The 1990s Internet revolution unfolded in a unipolar world where American technology freely flowed across borders. Today’s AI revolution is emerging in a fractured, multipolar battlefield where technology has become the primary weapon of great power competition.
The US-China AI race isn’t just about economic competition; it’s about who controls the future of human civilization.
According to recent congressional testimony by US Commerce Secretary Howard Lutnick, Huawei will produce only 200,000 AI chips in 2025, while China legally imported around 1 million downgraded NVIDIA chips in 2024.
These numbers reveal a strategic stranglehold, but also a ticking clock—China won’t remain dependent forever.

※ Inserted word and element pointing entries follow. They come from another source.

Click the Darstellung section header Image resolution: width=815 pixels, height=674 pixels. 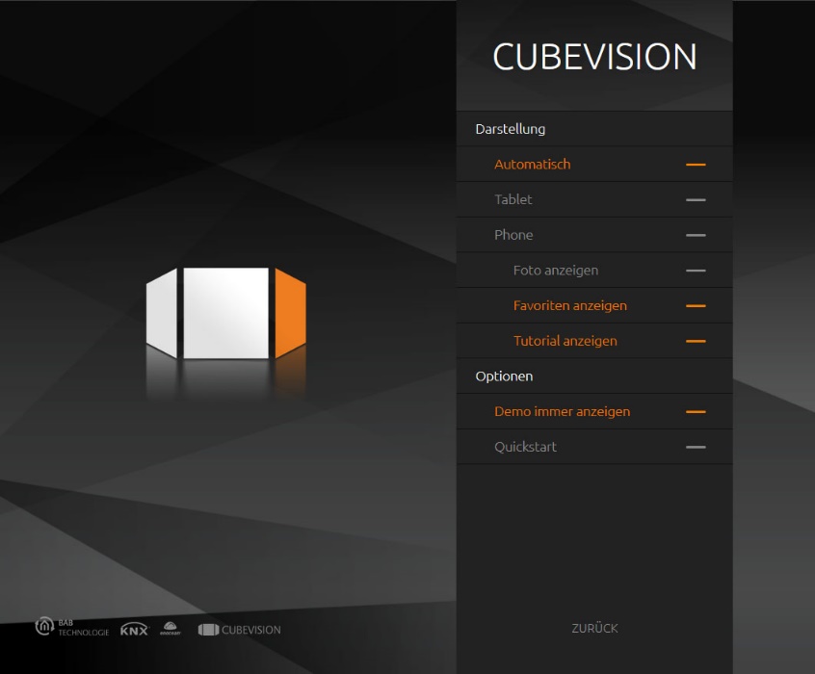coord(511,129)
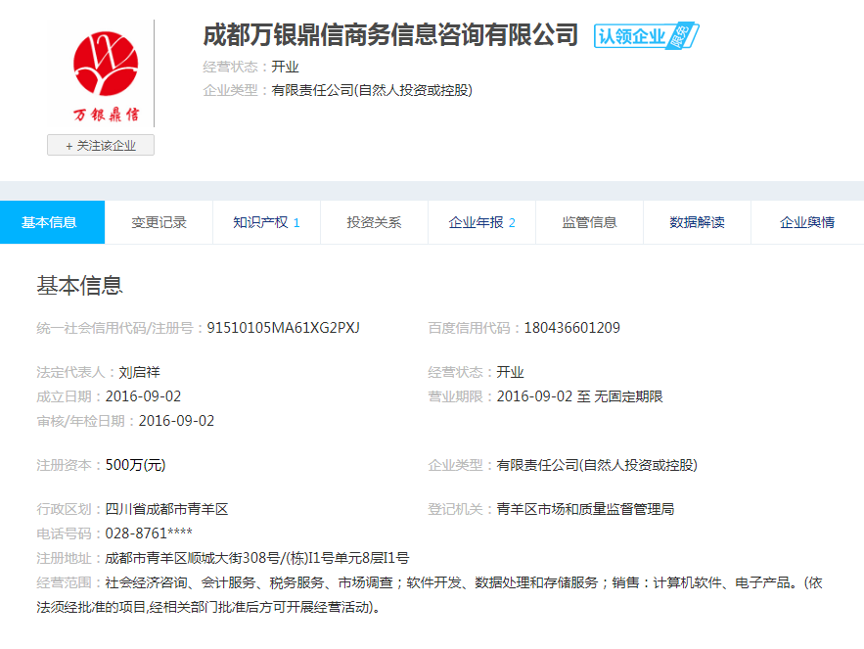Click the company name title heading

390,36
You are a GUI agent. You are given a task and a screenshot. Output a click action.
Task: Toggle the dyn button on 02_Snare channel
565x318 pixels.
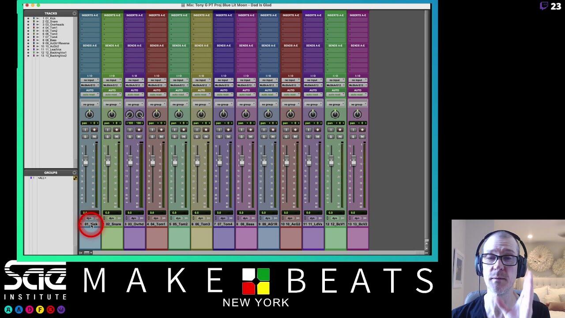tap(111, 218)
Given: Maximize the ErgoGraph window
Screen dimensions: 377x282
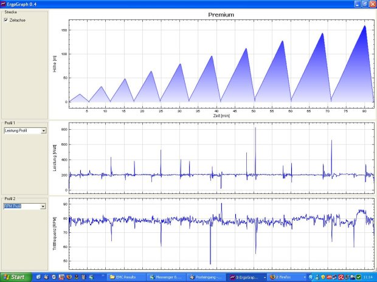Looking at the screenshot, I should (x=365, y=4).
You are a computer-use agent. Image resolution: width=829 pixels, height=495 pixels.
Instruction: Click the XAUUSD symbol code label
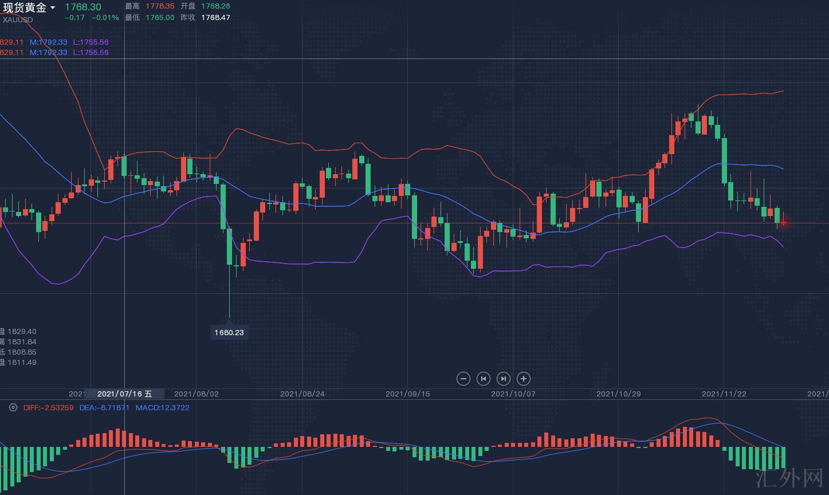click(18, 20)
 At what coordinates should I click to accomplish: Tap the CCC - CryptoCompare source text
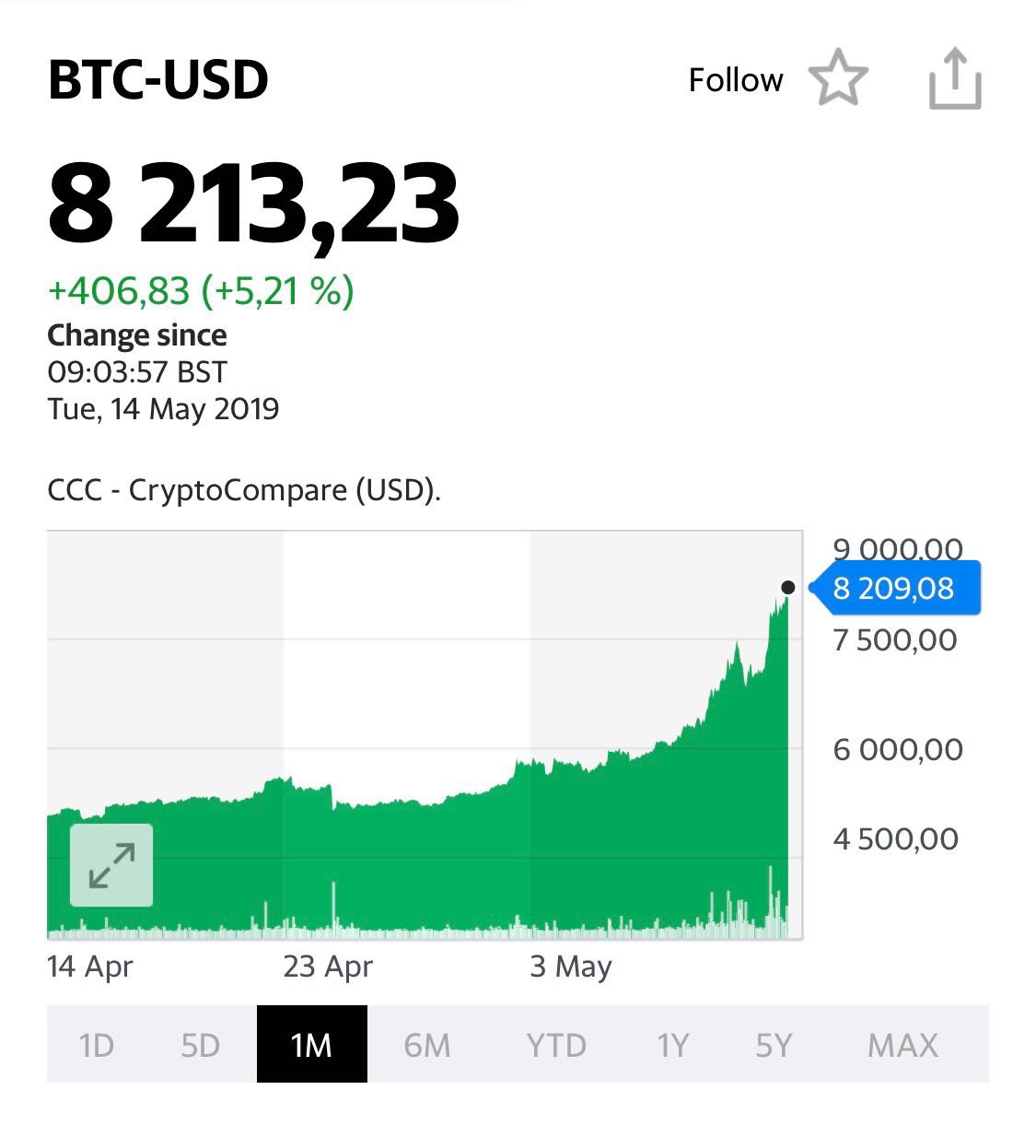point(244,489)
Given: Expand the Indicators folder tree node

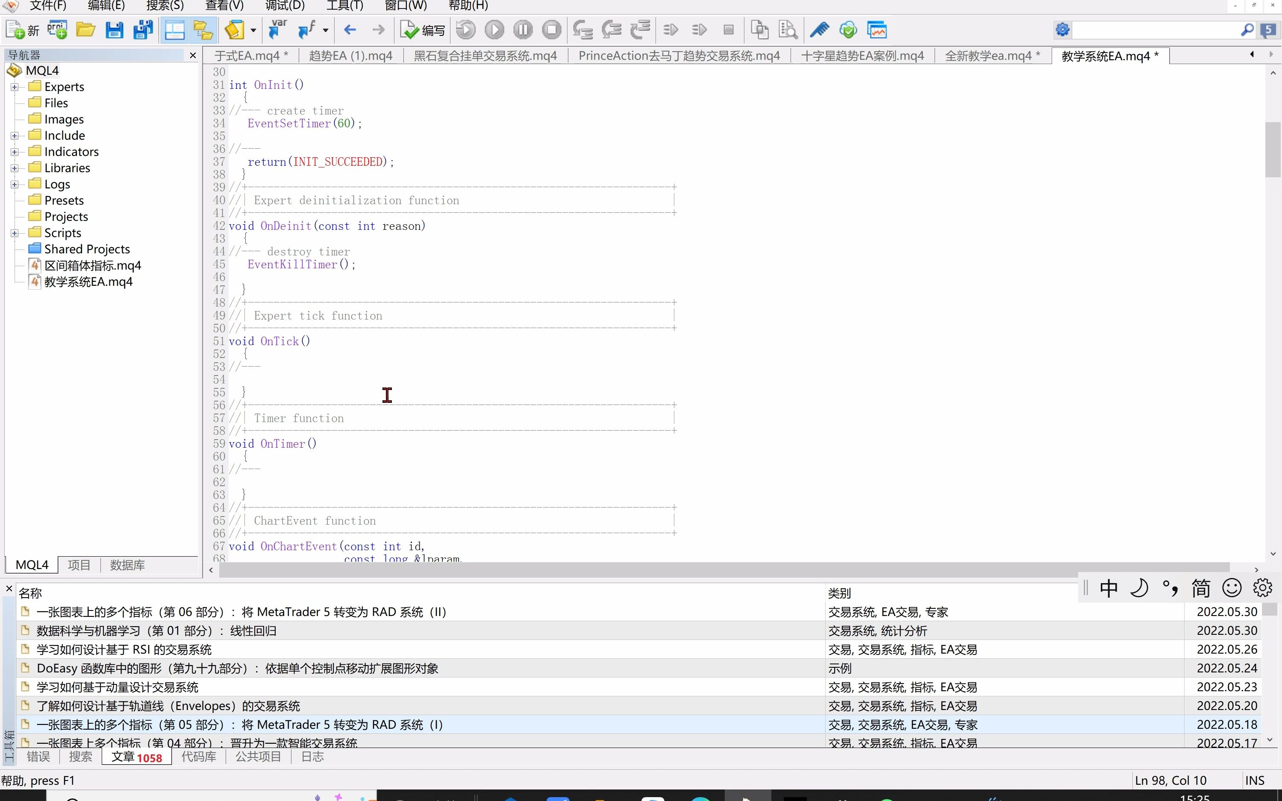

The export control regime has created what I call the “Innovation Paradox.” By restricting China’s access to cutting-edge chips, the US has inadvertently catalyzed a Chinese efficiency revolution.
Companies like DeepSeek are learning to “squeeze every IQ point out of every FLOP,” achieving competitive results with a fraction of the computational resources.
The constraints meant to slow China down may be forcing it to develop more efficient AI architectures that could ultimately leapfrog Western approaches.
Meanwhile, the US is architecting a new alliance structure fundamentally different from the globalization era. This isn’t about free trade and open borders—it’s about creating a technological sphere of influence where access to AI capabilities becomes the new currency of geopolitical alignment.